** BEGIN ITEMS **
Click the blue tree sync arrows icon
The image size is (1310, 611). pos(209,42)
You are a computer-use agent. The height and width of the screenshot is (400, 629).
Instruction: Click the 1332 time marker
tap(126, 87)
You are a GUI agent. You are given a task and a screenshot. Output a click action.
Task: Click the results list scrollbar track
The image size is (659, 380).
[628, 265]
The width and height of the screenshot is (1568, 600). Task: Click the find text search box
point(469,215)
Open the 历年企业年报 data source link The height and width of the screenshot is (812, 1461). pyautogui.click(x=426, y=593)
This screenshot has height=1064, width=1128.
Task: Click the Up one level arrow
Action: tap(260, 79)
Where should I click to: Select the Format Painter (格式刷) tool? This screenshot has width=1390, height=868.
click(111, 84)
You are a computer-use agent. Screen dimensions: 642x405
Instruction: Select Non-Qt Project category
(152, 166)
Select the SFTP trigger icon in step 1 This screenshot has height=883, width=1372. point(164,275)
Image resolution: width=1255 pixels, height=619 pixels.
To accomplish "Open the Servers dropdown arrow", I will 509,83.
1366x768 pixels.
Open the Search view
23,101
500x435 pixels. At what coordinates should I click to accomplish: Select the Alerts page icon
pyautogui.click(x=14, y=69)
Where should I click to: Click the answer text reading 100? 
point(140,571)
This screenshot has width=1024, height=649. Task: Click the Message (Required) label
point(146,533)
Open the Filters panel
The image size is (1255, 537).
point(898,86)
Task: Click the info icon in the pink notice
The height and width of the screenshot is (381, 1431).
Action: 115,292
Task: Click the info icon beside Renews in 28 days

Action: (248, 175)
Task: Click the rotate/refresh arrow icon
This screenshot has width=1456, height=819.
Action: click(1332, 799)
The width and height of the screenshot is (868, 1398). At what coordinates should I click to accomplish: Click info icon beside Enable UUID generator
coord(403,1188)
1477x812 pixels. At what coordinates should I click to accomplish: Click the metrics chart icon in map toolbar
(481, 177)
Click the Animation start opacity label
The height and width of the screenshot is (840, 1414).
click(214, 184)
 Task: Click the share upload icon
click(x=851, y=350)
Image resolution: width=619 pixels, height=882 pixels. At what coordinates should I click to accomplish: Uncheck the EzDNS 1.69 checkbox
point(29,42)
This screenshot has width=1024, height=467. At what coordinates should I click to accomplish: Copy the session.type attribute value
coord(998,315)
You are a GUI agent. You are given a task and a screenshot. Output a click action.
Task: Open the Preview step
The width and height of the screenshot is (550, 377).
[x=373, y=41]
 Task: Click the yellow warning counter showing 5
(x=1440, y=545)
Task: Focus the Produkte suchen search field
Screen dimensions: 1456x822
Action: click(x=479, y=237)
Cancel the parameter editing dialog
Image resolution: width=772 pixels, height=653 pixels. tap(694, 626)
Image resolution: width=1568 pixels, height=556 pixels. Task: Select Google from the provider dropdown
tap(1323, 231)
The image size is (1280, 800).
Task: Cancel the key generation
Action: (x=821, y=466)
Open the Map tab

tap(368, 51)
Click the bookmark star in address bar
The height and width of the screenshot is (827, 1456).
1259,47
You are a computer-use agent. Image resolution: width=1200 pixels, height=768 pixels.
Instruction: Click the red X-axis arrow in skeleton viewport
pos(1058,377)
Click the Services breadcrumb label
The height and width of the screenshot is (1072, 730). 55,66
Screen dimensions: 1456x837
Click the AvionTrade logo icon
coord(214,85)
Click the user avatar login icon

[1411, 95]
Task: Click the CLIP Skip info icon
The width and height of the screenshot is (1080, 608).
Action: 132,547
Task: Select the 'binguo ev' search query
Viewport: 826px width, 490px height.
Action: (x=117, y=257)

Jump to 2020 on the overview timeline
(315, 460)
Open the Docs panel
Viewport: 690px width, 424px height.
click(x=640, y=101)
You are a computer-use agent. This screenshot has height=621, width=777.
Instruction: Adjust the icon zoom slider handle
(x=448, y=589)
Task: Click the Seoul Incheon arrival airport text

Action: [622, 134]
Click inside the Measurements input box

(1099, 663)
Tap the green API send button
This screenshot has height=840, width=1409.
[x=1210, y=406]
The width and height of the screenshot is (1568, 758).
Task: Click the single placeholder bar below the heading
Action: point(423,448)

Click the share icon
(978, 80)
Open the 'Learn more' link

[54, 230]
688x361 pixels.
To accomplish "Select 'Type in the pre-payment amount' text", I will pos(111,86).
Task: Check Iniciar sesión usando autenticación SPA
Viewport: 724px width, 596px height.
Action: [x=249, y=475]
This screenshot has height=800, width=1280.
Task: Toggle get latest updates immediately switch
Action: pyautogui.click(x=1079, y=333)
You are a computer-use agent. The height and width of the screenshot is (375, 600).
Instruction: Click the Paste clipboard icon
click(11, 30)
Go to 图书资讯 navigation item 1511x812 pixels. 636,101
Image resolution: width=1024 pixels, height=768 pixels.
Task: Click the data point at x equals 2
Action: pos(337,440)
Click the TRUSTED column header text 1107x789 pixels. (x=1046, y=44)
** END ITEMS **
→ EXERCISE GOAL:
Lay out as a Markdown table the records from the line with "Click the share icon" up to and including the last line of the records, leaving out blank lines. Use a column named Row for the row number and a column named Line for the line.

→ OUTPUT OF THE EXERCISE:
| Row | Line |
|---|---|
| 1 | Click the share icon |
| 2 | (978, 80) |
| 3 | Open the 'Learn more' link |
| 4 | [54, 230] |
| 5 | 688x361 pixels. |
| 6 | To accomplish "Select 'Type in the pre-payment amount' text", I will pos(111,86). |
| 7 | Task: Check Iniciar sesión usando autenticación SPA |
| 8 | Viewport: 724px width, 596px height. |
| 9 | Action: [x=249, y=475] |
| 10 | This screenshot has height=800, width=1280. |
| 11 | Task: Toggle get latest updates immediately switch |
| 12 | Action: pyautogui.click(x=1079, y=333) |
| 13 | You are a computer-use agent. The height and width of the screenshot is (375, 600). |
| 14 | Instruction: Click the Paste clipboard icon |
| 15 | click(11, 30) |
| 16 | Go to 图书资讯 navigation item 1511x812 pixels. 636,101 |
| 17 | Image resolution: width=1024 pixels, height=768 pixels. |
| 18 | Task: Click the data point at x equals 2 |
| 19 | Action: pos(337,440) |
| 20 | Click the TRUSTED column header text 1107x789 pixels. (x=1046, y=44) |